**Texto extraído**

■ ■ ■ ■ ■

O varejo de moda em outros países

Observar a situação do varejo de moda em outros países ajuda a entender o que podemos esperar para o Brasil. De soluções simples, como uma maior facilidade de devolver peças que não serviram e a isenção de taxa para fazer isso, até a adoção de novas tecnologias. “Nos Estados Unidos, podemos mencionar o exemplo do wardrobe, da Amazon, onde o consumidor recebe uma caixa com vários produtos e escolhe com qual quer ficar ou até mesmo se prefere devolver tudo”, explica Arthur Igreja, especialista em tecnologia, inovação e tendências e autor do livro Conveniência é o Nome do Negócio. Ele também cita o surgimento dos modelos 3D e da realidade aumentada como avanços tecnológicos do setor para superar o problema de não ter os provadores de uma loja física por perto. 

“É uma barreira genuína, mas que está sendo notoriamente vencida. As tecnologias no mundo da moda estão testando as possibilidades da realidade virtual e imersiva para o consumidor entender como a roupa ficará ao usá-la. E existem algumas tecnologias mais de vanguarda, do tipo escanear a pessoa. Em algumas cidades americanas é possível fazer esse modelo em 3D do consumidor e passar a usá-lo para testar as roupas que quer comprar”, aponta Igreja.

■ ■ ■ ■ ■

**Registros fornecidos**
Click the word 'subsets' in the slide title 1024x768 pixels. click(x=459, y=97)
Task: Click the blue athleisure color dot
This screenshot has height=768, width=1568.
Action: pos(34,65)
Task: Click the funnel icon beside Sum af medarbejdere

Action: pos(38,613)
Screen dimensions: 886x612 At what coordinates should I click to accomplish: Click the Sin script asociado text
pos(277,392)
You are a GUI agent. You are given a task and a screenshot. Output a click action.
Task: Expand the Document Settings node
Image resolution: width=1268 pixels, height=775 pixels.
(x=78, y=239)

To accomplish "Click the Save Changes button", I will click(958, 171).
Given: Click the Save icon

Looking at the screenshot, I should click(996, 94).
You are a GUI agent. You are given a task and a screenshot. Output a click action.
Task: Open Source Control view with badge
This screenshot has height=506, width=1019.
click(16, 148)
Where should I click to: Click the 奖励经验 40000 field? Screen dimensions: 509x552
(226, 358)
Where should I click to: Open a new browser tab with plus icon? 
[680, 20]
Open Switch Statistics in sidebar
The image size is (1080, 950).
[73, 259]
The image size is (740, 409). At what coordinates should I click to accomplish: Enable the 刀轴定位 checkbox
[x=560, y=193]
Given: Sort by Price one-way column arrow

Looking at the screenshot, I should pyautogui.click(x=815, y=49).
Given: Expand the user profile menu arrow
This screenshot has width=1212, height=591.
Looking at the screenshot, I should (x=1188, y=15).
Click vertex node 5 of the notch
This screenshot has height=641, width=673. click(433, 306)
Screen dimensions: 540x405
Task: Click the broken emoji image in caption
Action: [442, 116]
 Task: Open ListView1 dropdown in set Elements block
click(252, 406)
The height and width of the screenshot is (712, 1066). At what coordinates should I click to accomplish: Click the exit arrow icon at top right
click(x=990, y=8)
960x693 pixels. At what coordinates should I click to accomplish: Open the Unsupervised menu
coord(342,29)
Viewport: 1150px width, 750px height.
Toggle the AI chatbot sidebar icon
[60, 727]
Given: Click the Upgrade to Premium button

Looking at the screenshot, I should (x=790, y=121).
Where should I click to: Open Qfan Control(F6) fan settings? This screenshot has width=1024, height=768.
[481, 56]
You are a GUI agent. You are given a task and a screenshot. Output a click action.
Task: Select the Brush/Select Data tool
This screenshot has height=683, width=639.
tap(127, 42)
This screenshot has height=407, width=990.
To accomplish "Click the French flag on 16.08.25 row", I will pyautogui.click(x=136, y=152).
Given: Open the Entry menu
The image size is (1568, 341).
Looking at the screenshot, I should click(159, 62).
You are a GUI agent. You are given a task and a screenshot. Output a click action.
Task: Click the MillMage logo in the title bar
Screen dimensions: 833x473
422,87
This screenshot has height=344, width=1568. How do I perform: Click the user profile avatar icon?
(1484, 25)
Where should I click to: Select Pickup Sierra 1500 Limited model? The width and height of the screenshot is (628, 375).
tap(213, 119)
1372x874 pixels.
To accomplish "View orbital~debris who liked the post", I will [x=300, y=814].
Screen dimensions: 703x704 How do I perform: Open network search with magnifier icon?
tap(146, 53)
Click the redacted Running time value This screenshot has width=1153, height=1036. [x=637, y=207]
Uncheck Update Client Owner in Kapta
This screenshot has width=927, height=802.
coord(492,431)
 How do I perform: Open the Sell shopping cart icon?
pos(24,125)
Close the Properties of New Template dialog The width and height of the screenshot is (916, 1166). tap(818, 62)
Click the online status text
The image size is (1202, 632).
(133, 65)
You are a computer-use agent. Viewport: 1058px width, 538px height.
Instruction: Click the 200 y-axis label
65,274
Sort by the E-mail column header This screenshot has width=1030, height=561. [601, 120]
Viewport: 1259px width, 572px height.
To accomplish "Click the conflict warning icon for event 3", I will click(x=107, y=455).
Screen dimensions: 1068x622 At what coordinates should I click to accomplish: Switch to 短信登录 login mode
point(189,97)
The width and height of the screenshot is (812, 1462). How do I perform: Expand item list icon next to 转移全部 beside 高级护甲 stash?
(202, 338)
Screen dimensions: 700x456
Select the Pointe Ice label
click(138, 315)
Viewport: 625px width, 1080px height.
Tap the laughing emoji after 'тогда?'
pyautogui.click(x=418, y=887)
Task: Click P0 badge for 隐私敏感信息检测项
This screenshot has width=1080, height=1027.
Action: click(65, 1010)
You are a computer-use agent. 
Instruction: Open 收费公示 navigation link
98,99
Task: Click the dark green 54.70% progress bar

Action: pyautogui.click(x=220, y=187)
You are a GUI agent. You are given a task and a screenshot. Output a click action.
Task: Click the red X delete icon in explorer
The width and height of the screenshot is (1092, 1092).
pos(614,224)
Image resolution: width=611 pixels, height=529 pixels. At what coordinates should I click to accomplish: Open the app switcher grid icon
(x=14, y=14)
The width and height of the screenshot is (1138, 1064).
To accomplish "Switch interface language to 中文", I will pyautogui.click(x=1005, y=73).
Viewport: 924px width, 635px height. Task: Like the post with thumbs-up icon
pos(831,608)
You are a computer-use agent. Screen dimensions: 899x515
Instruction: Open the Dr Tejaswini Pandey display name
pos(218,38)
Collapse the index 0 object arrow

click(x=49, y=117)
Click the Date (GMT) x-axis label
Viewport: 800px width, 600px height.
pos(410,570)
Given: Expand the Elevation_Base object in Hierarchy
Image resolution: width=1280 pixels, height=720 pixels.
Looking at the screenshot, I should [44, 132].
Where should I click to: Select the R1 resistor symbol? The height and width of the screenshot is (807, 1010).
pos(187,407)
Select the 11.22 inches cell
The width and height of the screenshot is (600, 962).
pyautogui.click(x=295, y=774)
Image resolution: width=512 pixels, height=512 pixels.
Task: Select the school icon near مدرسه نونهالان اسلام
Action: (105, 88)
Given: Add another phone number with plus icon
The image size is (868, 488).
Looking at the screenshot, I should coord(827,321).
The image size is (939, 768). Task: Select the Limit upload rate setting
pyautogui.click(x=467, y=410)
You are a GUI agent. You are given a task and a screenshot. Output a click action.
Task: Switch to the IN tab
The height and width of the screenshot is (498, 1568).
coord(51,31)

■ ■ ■ ■ ■

**Instruções das tarefas**
**1.** Segundo o texto sobre varejo de moda, qual é o título do livro de Arthur Igreja?
**2.** Copie do texto sobre varejo de moda o trecho que começa nas palavras "Observar a situação" e termina depois de "física por perto.".
**3.** Indique se cada afirmação abaixo está de acordo com o texto sobre varejo de moda e responda sim ou não, citando as palavras do texto que decidem a questão.
(a) No wardrobe da Amazon, o consumidor pode devolver todos os produtos que recebe na caixa.
(b) O modelo em 3D do consumidor pode ser feito em todas as cidades americanas.
(c) Igreja considera que não ter provadores por perto não é uma barreira real.

**Respostas escritas**
**1.** Conveniência é o Nome do Negócio.

**2.**
Observar a situação do varejo de moda em outros países ajuda a entender o que podemos esperar para o Brasil. De soluções simples, como uma maior facilidade de devolver peças que não serviram e a isenção de taxa para fazer isso, até a adoção de novas tecnologias. “Nos Estados Unidos, podemos mencionar o exemplo do wardrobe, da Amazon, onde o consumidor recebe uma caixa com vários produtos e escolhe com qual quer ficar ou até mesmo se prefere devolver tudo”, explica Arthur Igreja, especialista em tecnologia, inovação e tendências e autor do livro Conveniência é o Nome do Negócio. Ele também cita o surgimento dos modelos 3D e da realidade aumentada como avanços tecnológicos do setor para superar o problema de não ter os provadores de uma loja física por perto.

**3.**
(a) Sim: “escolhe com qual quer ficar ou até mesmo se prefere devolver tudo”.
(b) Não: “Em algumas cidades americanas é possível fazer esse modelo em 3D do consumidor”.
(c) Não: “É uma barreira genuína, mas que está sendo notoriamente vencida.”